#### Task brief:
Take each line below that has "computer" and copy it.

── Data extract

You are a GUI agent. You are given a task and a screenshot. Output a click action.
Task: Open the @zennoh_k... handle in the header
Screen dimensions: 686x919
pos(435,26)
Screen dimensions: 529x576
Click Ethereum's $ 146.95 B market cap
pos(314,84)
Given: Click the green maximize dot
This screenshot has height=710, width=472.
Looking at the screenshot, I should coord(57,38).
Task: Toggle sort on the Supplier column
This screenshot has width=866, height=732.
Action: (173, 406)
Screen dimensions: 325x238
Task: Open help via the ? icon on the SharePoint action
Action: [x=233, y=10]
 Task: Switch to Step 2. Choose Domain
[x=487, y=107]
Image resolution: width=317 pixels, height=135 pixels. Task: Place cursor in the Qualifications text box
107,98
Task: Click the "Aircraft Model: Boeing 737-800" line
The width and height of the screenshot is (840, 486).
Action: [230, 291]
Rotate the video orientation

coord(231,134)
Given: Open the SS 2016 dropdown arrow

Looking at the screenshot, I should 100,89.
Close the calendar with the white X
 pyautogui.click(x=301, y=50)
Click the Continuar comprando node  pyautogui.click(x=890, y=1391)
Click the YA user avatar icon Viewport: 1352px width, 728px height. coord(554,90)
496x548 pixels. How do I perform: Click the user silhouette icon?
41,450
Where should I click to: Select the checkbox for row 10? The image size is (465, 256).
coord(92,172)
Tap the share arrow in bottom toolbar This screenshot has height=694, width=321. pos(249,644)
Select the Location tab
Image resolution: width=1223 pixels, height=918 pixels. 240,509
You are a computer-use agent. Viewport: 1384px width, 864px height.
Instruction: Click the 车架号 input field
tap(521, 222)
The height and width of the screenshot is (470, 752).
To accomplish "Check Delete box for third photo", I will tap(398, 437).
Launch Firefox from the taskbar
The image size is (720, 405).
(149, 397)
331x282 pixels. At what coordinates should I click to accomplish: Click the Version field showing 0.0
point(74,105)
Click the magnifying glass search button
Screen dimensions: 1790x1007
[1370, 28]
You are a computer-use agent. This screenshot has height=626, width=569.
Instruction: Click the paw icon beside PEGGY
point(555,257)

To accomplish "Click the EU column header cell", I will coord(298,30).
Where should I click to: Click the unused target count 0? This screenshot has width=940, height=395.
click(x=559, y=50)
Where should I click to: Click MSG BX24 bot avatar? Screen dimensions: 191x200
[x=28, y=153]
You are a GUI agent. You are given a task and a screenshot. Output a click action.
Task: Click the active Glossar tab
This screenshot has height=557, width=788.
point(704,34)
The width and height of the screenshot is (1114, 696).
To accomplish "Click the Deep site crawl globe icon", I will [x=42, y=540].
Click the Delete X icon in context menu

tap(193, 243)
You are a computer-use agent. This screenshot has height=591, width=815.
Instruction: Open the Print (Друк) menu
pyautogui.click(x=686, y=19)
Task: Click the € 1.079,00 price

────

#### Your response:
You are a computer-use agent. Viewport: 1384px width, 864px height.
You are a computer-use agent. This screenshot has height=626, width=569.
You are a computer-use agent. This screenshot has height=591, width=815.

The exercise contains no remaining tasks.